Salzwedel l Auch wenn es anders sein sollte: Es ist eben keine Selbstverständlichkeit, dass Menschen hinschauen, wenn andere in Gefahr geraten, selbst wenn die Betroffenen Kinder sind. Ina Kuhnt aus Kuhfelde hat hingeschaut und damit ein fünfjähriges Mädchen in Salzwedel möglicherweise vor Schlimmerem bewahrt.
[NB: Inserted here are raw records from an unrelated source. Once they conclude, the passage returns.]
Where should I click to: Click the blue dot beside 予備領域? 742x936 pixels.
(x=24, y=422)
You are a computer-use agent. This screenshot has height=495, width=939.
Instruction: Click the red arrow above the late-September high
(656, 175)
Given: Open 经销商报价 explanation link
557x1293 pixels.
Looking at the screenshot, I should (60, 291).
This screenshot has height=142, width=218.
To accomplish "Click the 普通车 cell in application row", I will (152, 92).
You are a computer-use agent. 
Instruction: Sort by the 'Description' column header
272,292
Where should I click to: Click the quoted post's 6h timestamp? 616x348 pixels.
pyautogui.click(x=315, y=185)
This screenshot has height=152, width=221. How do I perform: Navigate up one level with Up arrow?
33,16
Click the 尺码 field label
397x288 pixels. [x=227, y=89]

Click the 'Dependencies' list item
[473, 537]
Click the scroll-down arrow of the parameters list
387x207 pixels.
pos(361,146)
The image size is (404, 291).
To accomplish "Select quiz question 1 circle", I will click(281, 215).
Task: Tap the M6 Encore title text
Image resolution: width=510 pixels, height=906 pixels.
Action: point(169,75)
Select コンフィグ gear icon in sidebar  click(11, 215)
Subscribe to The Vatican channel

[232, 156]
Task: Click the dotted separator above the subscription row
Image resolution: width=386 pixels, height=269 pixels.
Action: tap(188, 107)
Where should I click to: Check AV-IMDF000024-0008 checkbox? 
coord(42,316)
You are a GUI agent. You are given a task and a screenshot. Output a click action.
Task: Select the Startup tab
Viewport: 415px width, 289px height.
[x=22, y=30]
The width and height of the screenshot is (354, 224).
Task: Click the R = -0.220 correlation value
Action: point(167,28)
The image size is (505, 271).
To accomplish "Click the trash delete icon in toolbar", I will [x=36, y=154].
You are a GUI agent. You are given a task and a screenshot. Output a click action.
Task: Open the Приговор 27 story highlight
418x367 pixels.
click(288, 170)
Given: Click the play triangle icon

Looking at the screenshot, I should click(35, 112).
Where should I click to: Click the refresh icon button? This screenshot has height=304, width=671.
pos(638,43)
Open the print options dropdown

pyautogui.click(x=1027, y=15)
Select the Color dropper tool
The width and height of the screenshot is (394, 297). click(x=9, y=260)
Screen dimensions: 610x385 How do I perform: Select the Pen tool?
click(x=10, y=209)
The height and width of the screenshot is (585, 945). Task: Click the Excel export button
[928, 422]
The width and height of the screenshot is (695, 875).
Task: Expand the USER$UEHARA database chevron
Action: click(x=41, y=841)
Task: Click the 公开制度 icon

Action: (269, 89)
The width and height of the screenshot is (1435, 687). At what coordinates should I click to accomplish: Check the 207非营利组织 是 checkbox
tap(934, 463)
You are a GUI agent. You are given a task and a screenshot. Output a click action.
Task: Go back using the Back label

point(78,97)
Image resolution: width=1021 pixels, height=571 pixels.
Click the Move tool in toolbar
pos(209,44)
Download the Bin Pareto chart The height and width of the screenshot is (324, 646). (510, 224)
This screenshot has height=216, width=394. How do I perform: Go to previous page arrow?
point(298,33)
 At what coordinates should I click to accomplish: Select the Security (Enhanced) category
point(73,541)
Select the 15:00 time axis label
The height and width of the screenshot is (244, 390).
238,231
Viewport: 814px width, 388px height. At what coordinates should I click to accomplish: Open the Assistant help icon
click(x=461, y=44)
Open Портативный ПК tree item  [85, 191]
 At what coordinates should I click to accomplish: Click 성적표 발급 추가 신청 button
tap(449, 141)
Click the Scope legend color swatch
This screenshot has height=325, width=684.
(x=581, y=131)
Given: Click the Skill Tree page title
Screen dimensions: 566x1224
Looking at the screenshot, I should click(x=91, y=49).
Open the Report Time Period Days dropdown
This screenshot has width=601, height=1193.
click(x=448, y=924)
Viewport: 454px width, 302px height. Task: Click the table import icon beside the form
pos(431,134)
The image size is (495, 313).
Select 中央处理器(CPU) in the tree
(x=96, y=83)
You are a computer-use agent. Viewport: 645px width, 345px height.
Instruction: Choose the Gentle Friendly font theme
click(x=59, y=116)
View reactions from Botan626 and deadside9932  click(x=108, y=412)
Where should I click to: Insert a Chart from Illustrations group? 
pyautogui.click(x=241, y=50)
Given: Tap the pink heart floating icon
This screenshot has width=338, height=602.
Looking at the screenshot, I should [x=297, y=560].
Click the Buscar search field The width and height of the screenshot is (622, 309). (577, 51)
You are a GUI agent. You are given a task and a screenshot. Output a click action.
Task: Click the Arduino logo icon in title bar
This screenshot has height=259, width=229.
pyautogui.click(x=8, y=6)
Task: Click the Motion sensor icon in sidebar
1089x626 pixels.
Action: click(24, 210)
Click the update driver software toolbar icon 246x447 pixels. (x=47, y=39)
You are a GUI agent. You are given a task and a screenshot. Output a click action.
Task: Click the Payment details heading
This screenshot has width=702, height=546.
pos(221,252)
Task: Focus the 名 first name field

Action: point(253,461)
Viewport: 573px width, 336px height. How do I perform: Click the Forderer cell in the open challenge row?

Dafür hat sie gestern ein Dankeschön von der Polizei und einen Blumenstrauß bekommen.

Rückblick: Am vergangenen Donnerstag gegen 19 Uhr will Ina Kuhnt mit ihrem Auto eigentlich nur auf den Parkplatz des Vita-Seniorenheims fahren, als ihr ein kleines Mädchen auf dem Bürgersteig auffällt. "Es war allein und hat doll geweint", erzählt Kuhnt. Die 43-Jährige denkt nicht lange nach, spricht das Mädchen an. Schnell stellt sich heraus, das Kind hat sich verirrt. Das Fahrrad, das es neben sich herschiebt, ist kaputt. Ina Kuhnt fragt nach dem Wohnort, doch ein gemeinsamer Versuch das Elternhaus zu finden scheitert. Dann ruft die Kuhfelderin die Polizei an. Die Reaktion am anderen Ende der Leitung ist eindeutig: "Gott sei Dank, wir haben sie!" Was Kuhnt zu diesem Zeitpunkt nicht weiß: Ein Großaufgebot der Feuerwehr sucht bereits nach dem Mädchen. Nachdem ihr Bruder es gegen 17 Uhr als vermisst gemeldet hatte, sind sogar ein Hubschrauber und ein Fährtenhund geordert. Doch all das ist nicht mehr nötig, dank des Anrufs von Ina Kuhnt. Wenige Minuten später kann die Polizei das Mädchen den Eltern übergeben. Ein glückliches Ende. Revierleiter Sven Meinecke ist entsprechend froh. "Wer weiß, was passiert wäre, wenn es dunkel geworden wäre", sagt er. Er wisse nicht wie viele Leute an dem Mädchen vorbeigegangen sind, fügt Meinecke hinzu, als er der Helferin die Blumen überreicht. "Aber es macht Mut, dass es noch Menschen gibt, die hinschauen."